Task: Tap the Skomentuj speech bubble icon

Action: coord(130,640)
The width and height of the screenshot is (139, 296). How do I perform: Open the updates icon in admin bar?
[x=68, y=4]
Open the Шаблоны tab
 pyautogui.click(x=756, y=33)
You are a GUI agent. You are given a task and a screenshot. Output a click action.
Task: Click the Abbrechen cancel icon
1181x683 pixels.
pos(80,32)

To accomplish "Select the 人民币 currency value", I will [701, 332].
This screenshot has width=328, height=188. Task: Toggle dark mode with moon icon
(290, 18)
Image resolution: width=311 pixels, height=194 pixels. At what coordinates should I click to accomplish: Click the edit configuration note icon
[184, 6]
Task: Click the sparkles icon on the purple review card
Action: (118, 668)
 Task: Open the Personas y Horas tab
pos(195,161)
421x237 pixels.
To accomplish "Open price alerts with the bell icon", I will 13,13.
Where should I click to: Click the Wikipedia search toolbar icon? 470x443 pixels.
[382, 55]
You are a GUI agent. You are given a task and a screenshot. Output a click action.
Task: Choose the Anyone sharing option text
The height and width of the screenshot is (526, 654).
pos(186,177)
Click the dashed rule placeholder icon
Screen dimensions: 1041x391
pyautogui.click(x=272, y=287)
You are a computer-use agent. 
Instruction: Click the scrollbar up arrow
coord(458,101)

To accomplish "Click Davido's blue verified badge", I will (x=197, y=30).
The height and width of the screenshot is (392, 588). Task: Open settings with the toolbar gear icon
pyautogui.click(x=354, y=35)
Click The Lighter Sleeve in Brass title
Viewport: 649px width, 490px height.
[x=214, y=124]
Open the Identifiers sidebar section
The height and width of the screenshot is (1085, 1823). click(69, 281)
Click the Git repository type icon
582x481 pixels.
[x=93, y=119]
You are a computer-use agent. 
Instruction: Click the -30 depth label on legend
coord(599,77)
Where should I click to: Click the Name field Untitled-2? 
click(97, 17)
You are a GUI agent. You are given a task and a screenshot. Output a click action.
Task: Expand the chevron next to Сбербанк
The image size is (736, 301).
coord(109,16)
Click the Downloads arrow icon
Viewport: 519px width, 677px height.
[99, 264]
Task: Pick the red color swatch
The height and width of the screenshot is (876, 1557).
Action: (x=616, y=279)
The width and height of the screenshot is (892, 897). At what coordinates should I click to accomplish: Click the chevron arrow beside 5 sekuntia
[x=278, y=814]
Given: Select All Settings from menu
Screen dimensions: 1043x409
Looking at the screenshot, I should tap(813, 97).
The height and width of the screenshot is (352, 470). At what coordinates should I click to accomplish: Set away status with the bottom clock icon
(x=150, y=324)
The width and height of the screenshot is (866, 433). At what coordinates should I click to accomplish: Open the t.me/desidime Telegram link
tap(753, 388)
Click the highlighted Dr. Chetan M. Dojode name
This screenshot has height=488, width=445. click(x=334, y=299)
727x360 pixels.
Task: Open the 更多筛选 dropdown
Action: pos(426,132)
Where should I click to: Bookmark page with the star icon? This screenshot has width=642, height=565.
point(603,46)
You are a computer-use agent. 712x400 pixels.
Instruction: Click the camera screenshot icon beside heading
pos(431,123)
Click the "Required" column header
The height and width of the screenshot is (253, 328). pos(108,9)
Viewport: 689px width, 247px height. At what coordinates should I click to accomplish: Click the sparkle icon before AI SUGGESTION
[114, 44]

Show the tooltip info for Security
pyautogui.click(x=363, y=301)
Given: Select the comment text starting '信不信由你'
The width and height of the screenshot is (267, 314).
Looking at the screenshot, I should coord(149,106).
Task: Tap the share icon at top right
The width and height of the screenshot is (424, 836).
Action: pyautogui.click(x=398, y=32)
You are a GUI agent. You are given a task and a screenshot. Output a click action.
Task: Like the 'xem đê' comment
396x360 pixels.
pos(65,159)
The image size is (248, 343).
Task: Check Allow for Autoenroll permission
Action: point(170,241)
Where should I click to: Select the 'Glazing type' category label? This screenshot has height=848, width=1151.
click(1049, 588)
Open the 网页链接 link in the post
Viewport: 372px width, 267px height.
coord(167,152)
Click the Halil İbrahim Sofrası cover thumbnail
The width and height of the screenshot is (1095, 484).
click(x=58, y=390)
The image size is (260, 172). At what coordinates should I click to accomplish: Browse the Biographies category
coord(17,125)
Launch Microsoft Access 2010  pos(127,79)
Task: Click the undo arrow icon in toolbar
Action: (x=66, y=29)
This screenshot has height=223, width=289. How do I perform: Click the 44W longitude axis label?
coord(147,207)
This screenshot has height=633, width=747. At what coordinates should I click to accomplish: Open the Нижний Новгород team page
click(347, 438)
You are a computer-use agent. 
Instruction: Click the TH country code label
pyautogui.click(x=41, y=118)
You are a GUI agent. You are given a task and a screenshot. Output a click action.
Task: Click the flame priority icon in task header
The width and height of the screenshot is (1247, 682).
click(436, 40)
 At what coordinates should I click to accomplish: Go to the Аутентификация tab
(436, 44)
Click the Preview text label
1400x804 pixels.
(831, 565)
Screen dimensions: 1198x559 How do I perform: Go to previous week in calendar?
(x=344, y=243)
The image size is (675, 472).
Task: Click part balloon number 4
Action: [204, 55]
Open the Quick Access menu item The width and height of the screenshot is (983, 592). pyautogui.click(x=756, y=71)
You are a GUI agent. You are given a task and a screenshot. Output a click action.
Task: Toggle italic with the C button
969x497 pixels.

● WHAT TO DO
Extract every line containing the string "will" from the data above.

● RESPONSE TO THE EXERCISE
To accomplish "Select the 人民币 currency value", I will [701, 332].
To accomplish "Open price alerts with the bell icon", I will 13,13.
To accomplish "Click Davido's blue verified badge", I will (x=197, y=30).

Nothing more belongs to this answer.